| Try it |
Only the lines from the one with "How do I perform: Select" through the last line of the data below are to be duplicated, exactly and without pictures.

Content starts

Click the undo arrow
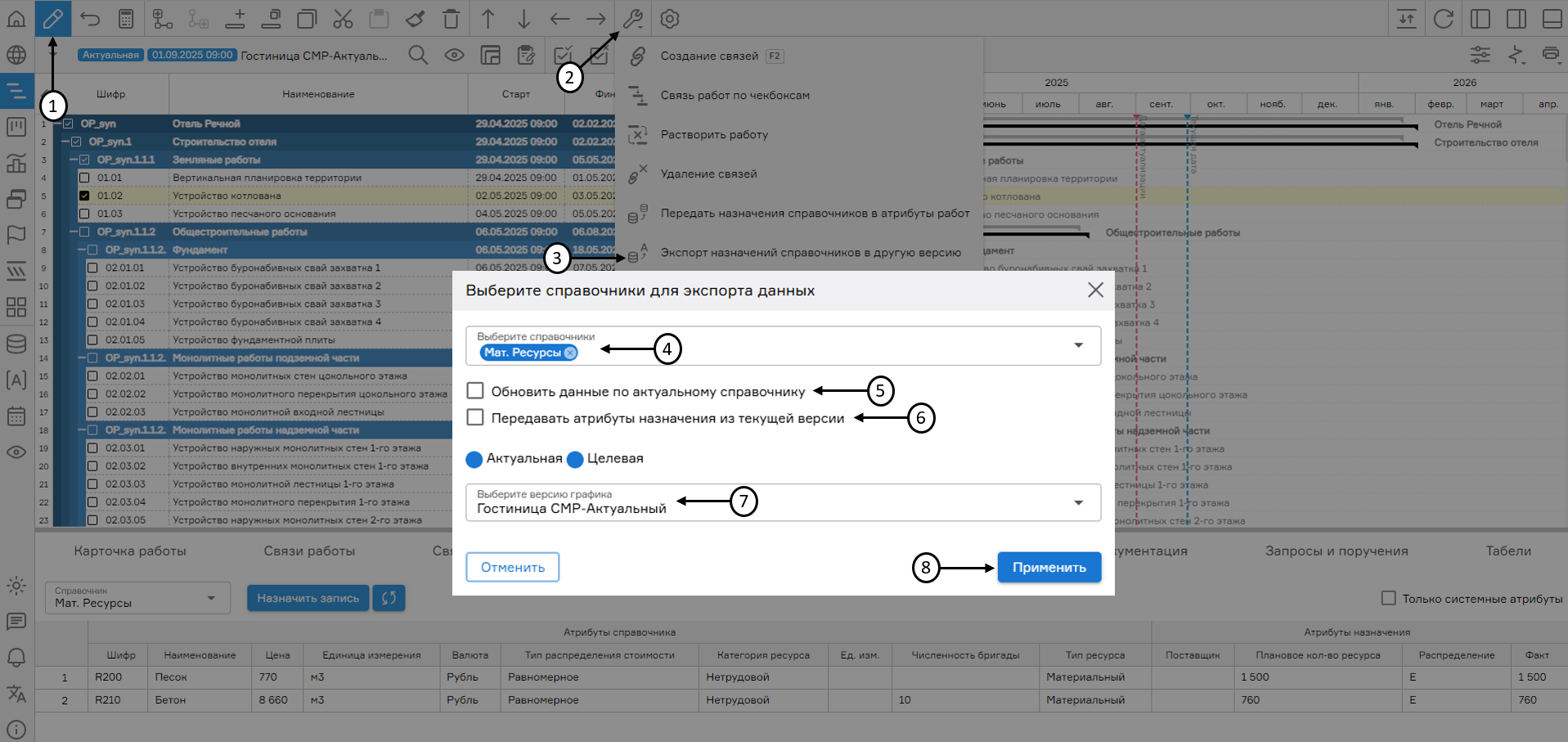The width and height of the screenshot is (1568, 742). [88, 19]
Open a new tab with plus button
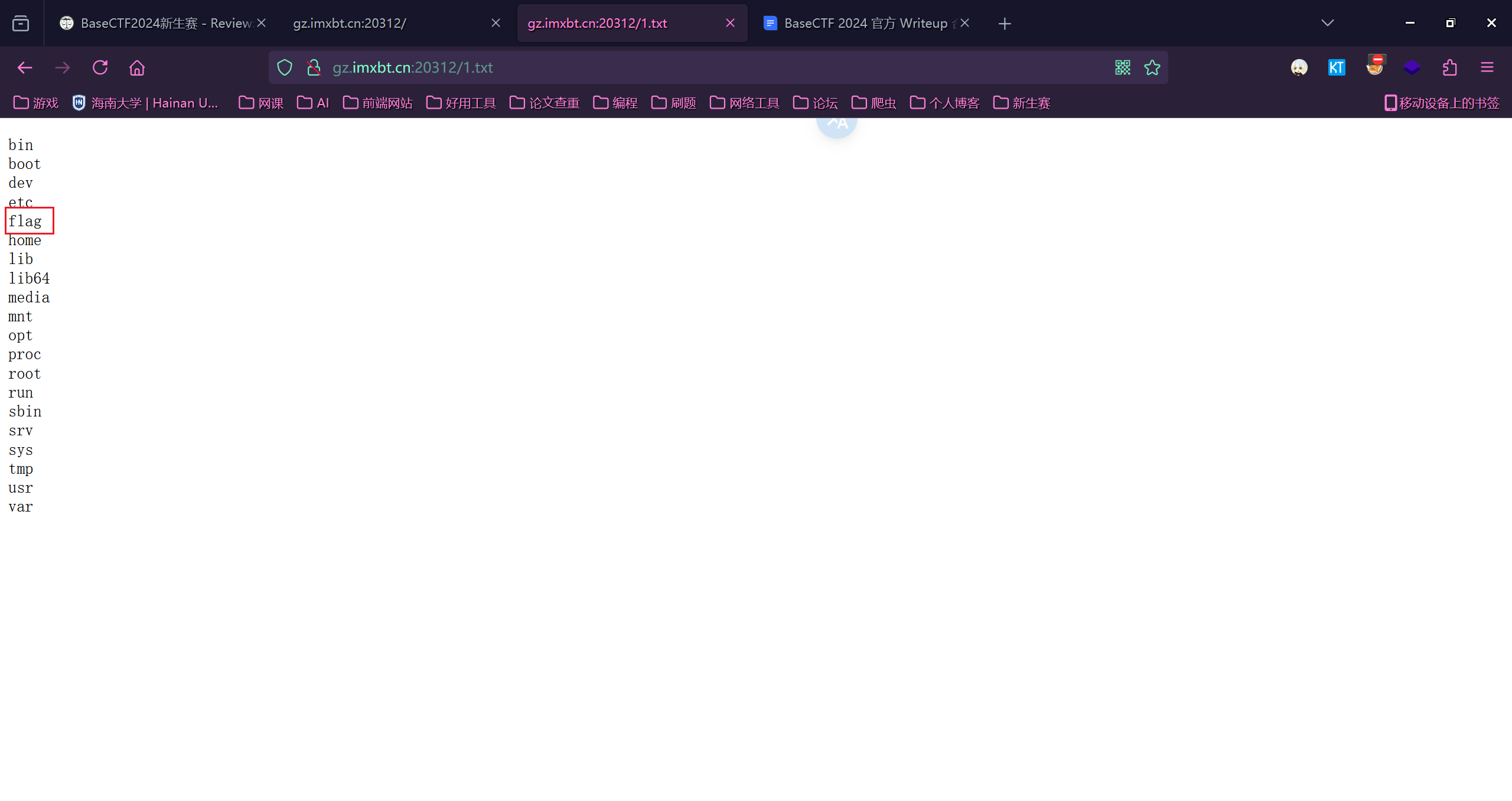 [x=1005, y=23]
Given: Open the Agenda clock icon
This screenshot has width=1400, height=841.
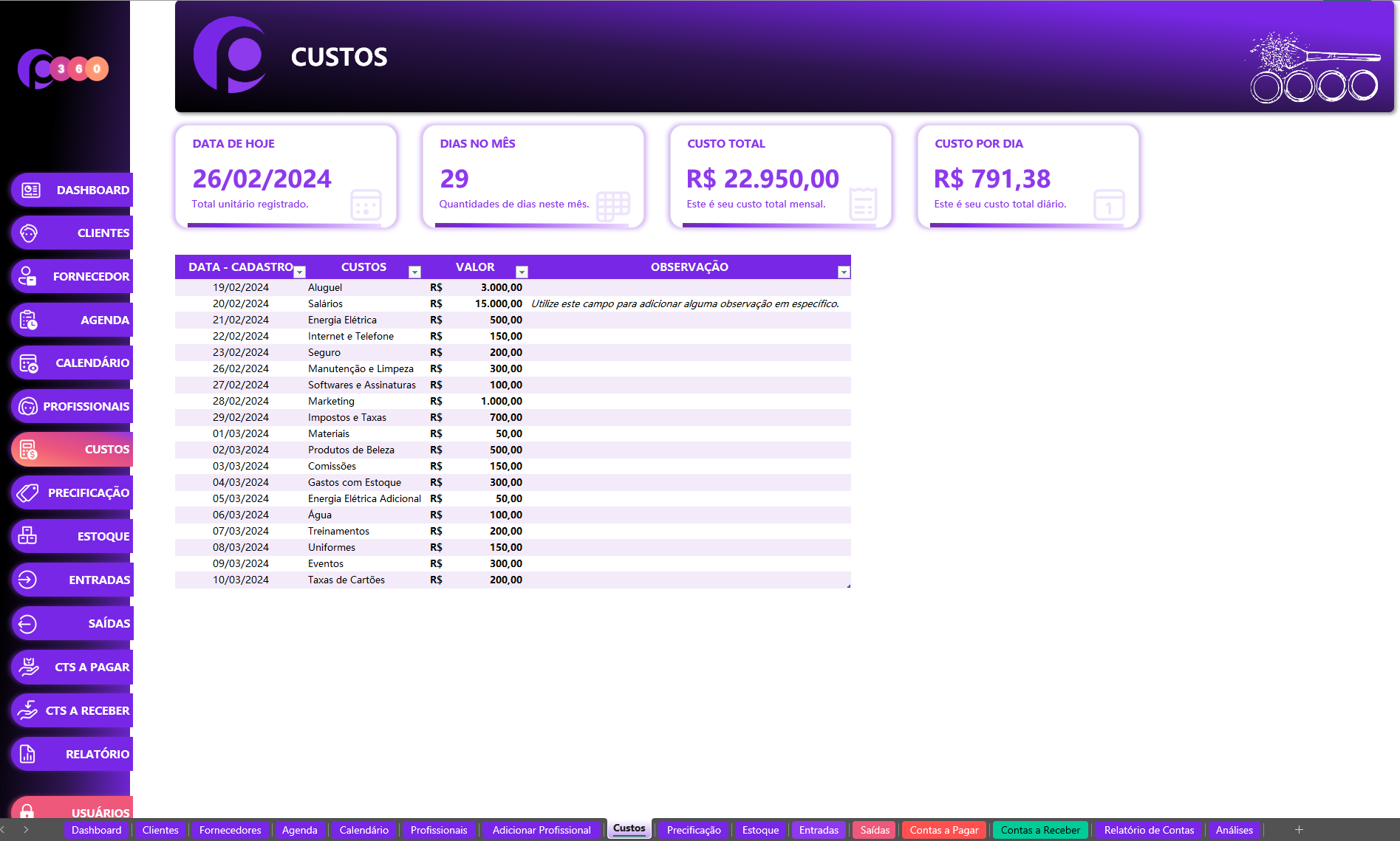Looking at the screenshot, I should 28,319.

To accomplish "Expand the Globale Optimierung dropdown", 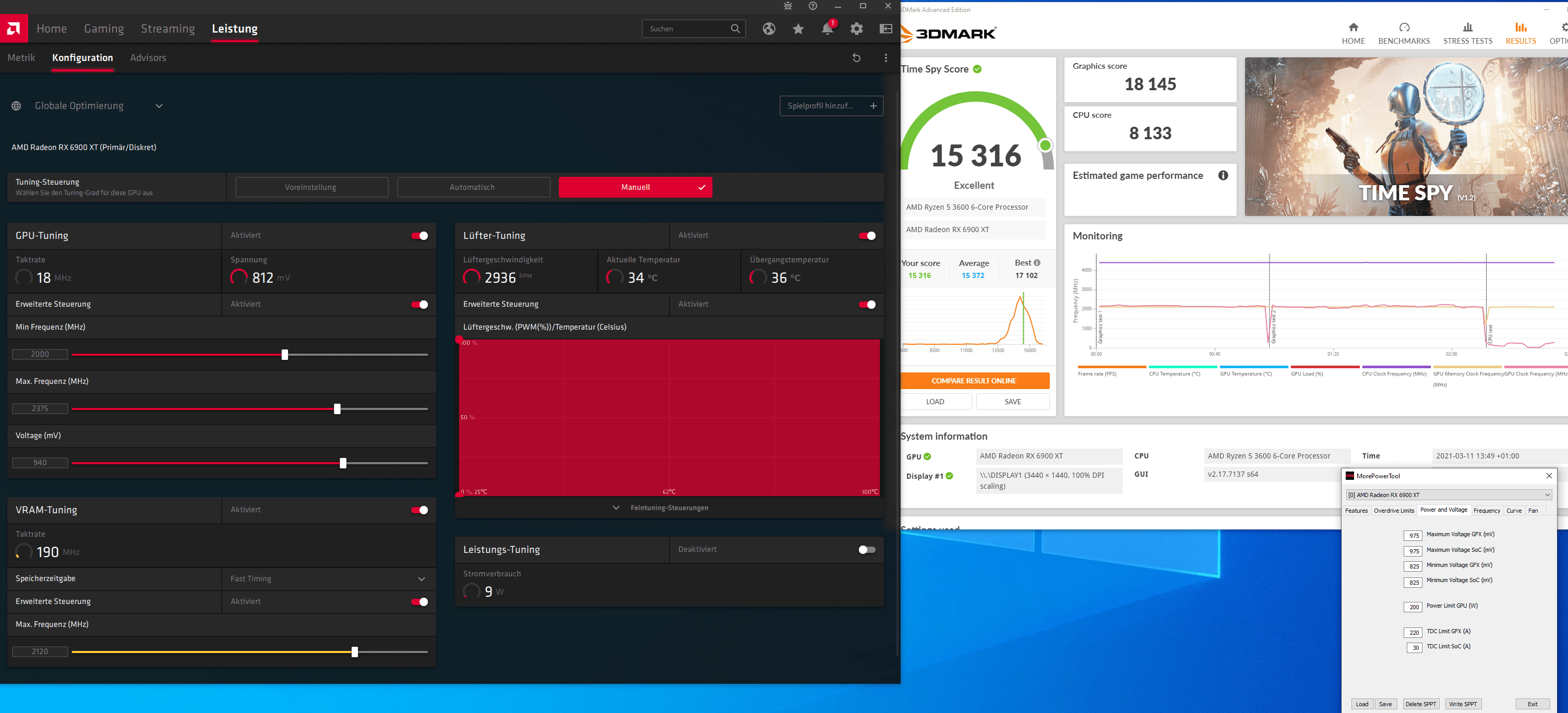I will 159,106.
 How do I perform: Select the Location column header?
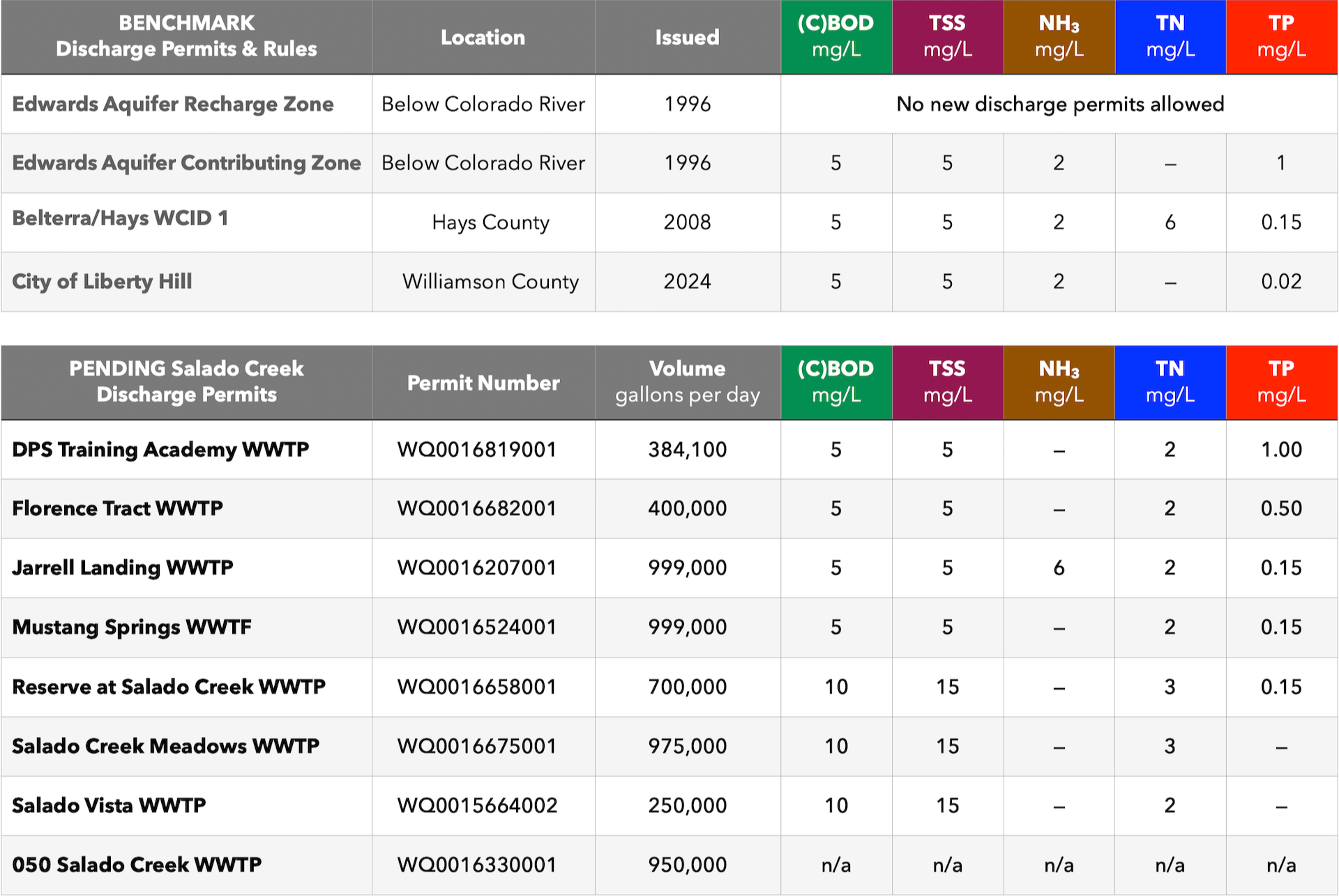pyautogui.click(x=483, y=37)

Content ends

| Result of this exercise |
 How do I perform: Select the Location column header?
pyautogui.click(x=483, y=37)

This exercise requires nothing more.